Data section:
------------

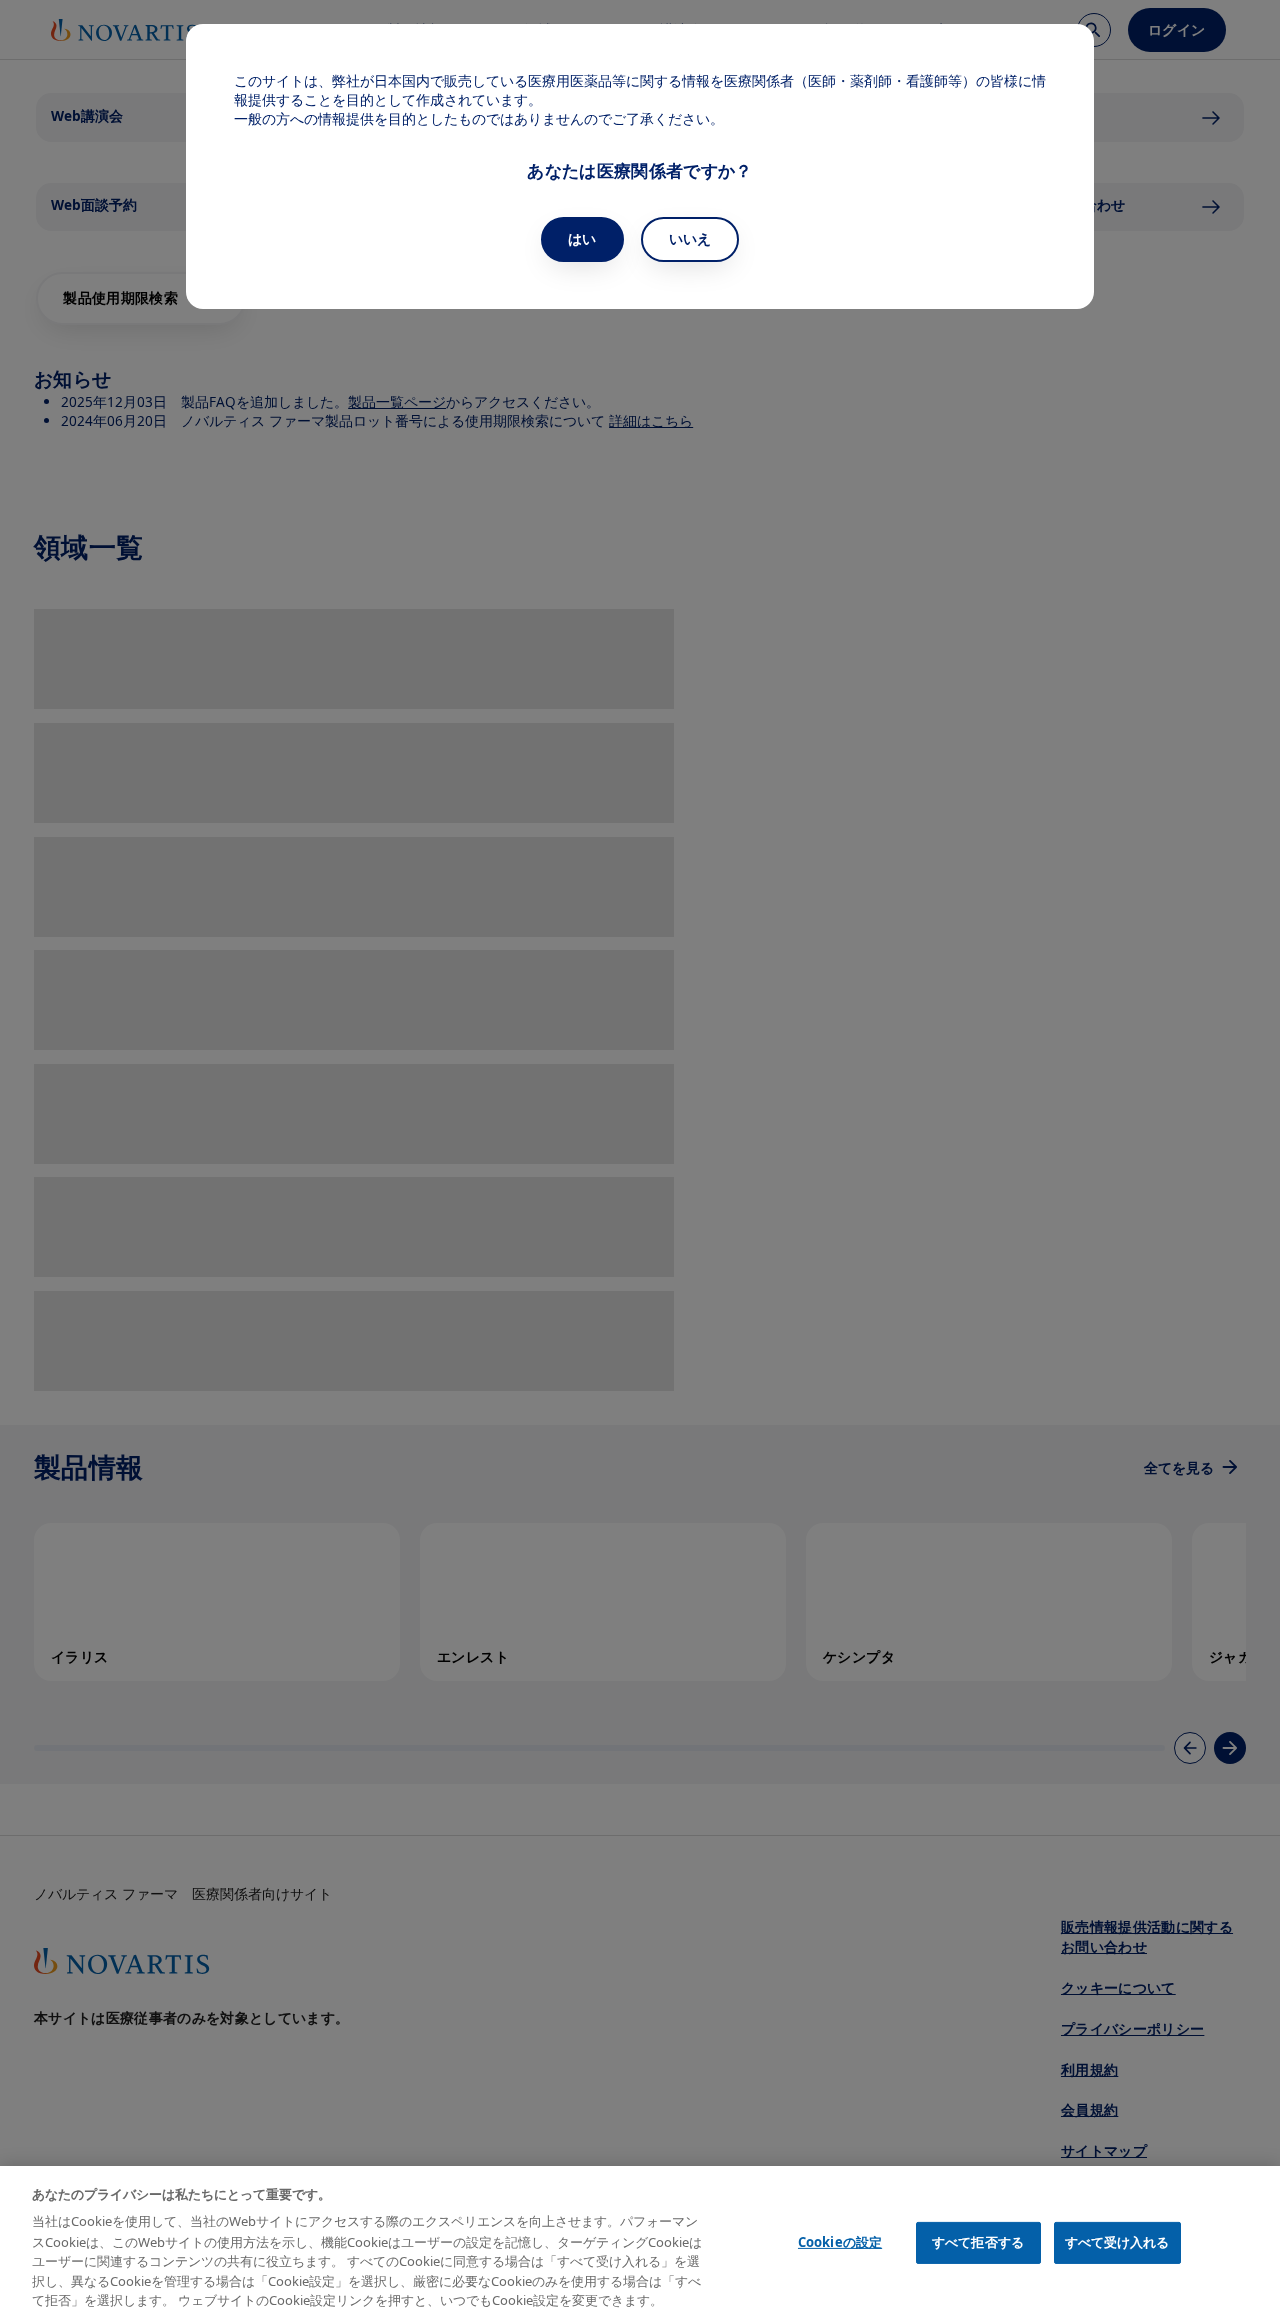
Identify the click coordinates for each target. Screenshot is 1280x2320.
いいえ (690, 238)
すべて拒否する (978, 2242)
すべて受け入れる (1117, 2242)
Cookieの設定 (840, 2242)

------------

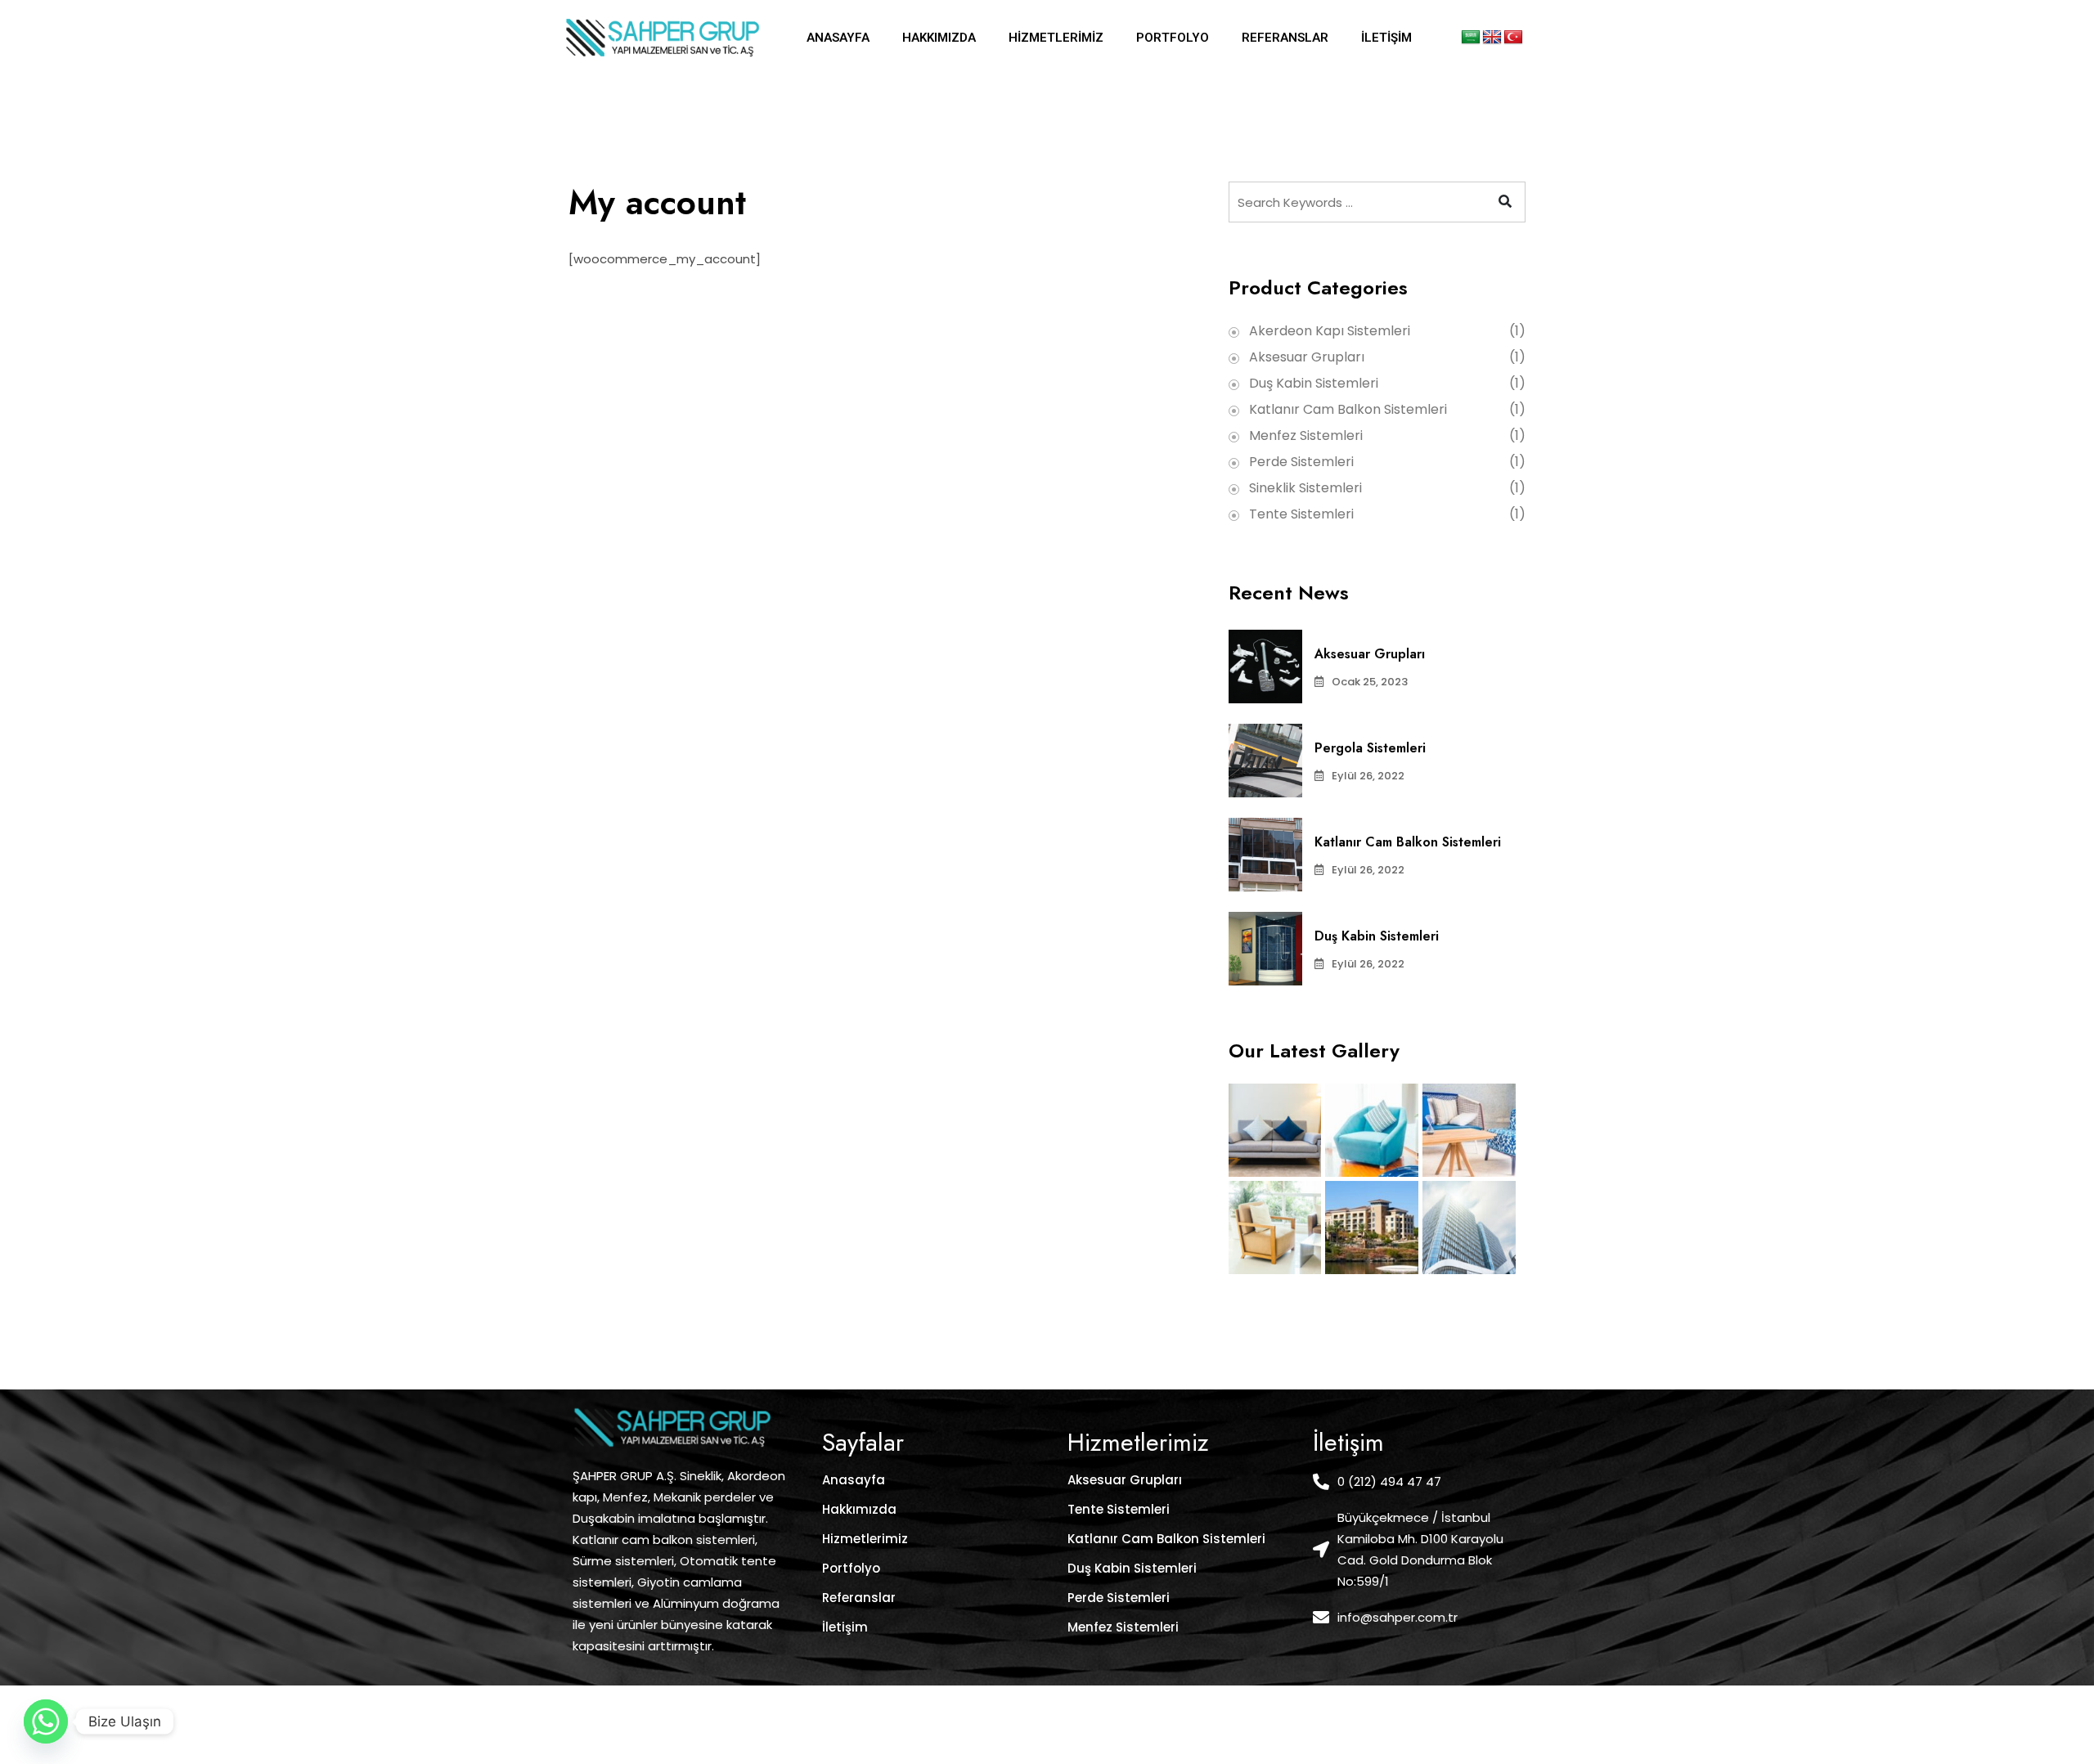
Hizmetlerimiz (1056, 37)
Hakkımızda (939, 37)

------------

Work instruction: Write out exactly the lines above between the line with "Identify the click" and the line with "Cookieの設定 (840, 2242)", inclusive, and nothing beyond them.

Written reply:
Identify the click coordinates for each target. Screenshot is 1280x2320.
いいえ (690, 238)
すべて拒否する (978, 2242)
すべて受け入れる (1117, 2242)
Cookieの設定 (840, 2242)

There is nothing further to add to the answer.